No siempre la comunicación se realiza de forma satisfactoria para las dos partes implicadas, puesto que en el proceso pueden existir problemas que ocasionen malentendidos o fallos en la comunicación. Son las llamadas barreras, obstáculos que pueden anular la comunicación, excluir una parte del mensaje o darle un significado incorrecto. Puede tratarse de barreras personales, cuando las interferencias provienen de emociones, valores o actos del individuo (si estás nervioso no prestas la misma atención); barreras físicas, que pertenecen al ambiente donde tiene lugar la comunicación (ruido, interferencias en el teléfono); y barreras semánticas, que surgen a través de las limitaciones de los símbolos, cuando el significado no es el mismo para el emisor y el receptor. En este sentido, se denomina ruido al conjunto de perturbaciones no previstas ni previsibles que alteran o destruyen el contenido del mensaje. Para combatirlo, se utiliza la “redundancia”, aquellos elementos innecesarios que aparecen en el mensaje.

Del emisor depende intentar que en el proceso de comunicación exista el menor número de barreras posible para que su información se transmita sin problemas al receptor y pueda obtener el objetivo previsto. Para ello, debe esforzarse para que el mensaje esté bien construido, correctamente estructurado y contenga una información clara y coherente. Además, debe asegurarse de que el código seleccionado sea conocido por el receptor y elegir un canal adecuado para la transmisión.

El éxito del proceso de comunicación depende en un alto grado de la capacidad comunicativa del hablante, algo que puede observarse, por ejemplo, entre los políticos. Aquellos que controlan adecuadamente el sistema comunicativo tienen más posibilidades de hacer llegar su mensaje a la población y modificar su conducta, en este caso, la intención de voto.

Adecuación a la situación y al receptor

Para que el proceso de comunicación sea fructífero, el receptor tiene que ser capaz de interpretar el mensaje de forma correcta y para ello son necesarios varios requisitos. El mensaje debe llegar con claridad ya que los ruidos y las interferencias obstaculizan la correcta recepción. Además, el receptor debe reconocer los significantes enviados por el emisor y ser capaz de asociarlos a sus correctos significados.

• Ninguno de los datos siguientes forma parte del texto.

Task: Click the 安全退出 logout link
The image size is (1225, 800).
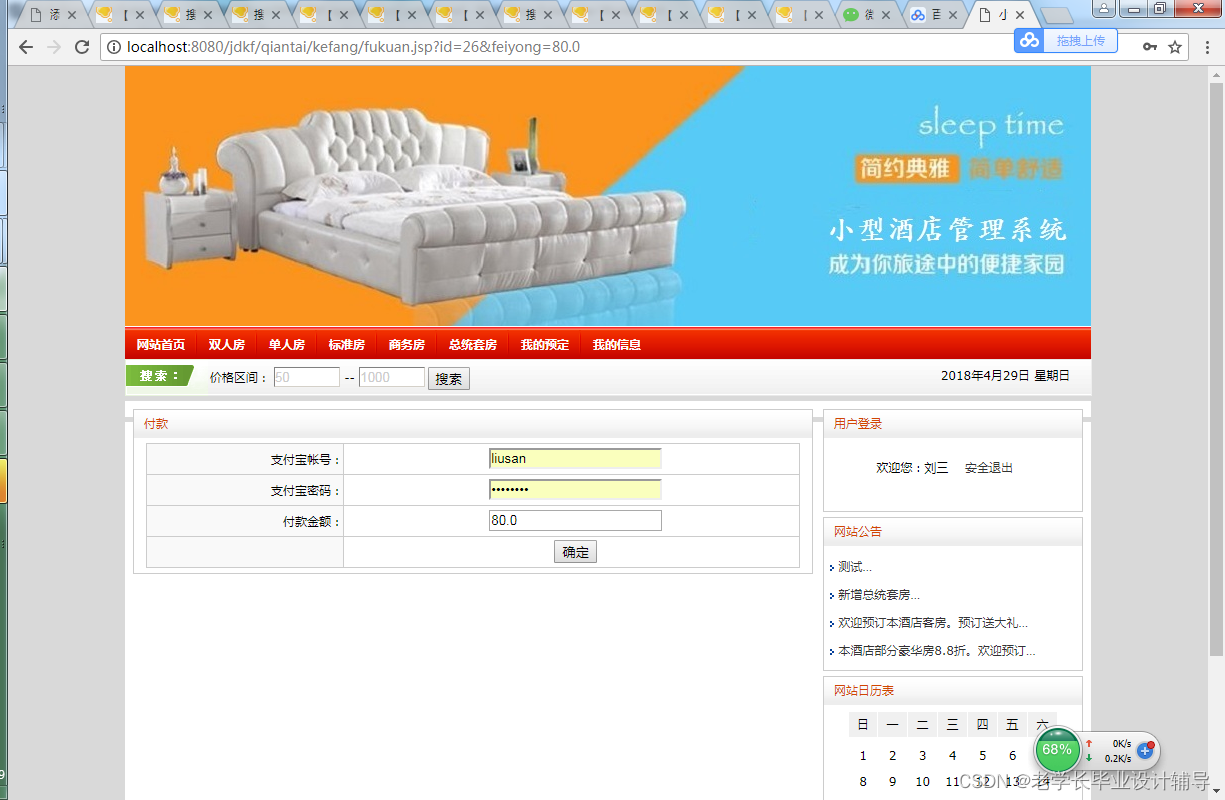Action: 988,467

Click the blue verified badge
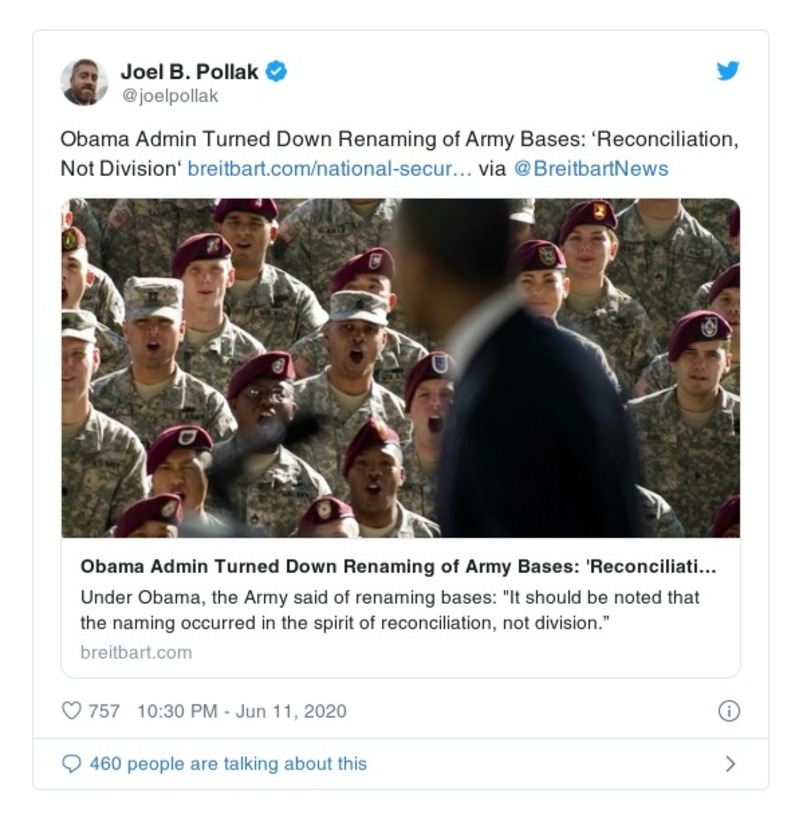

El receptor, por su parte, debe interpretar bien la intencionalidad del emisor y poseer la capacidad apropiada para comprender la realidad a la que hace referencia el mensaje (será muy difícil entender un texto sobre genética si no poseemos los conocimientos básicos). La información tiene que emitirse amoldándose al tipo de receptor, pues no es lo mismo hablar para un público especializado en derecho que para un grupo de adolescentes. Además, el mensaje ha de estar también adecuado a la situación en la que se produce. De esta forma, una persona no puede expresarse igual en un entierro que en una fiesta de cumpleaños, con lo que las circunstancias que rodean al acto comunicativo tienen que tenerse muy en cuenta a la hora de comunicar.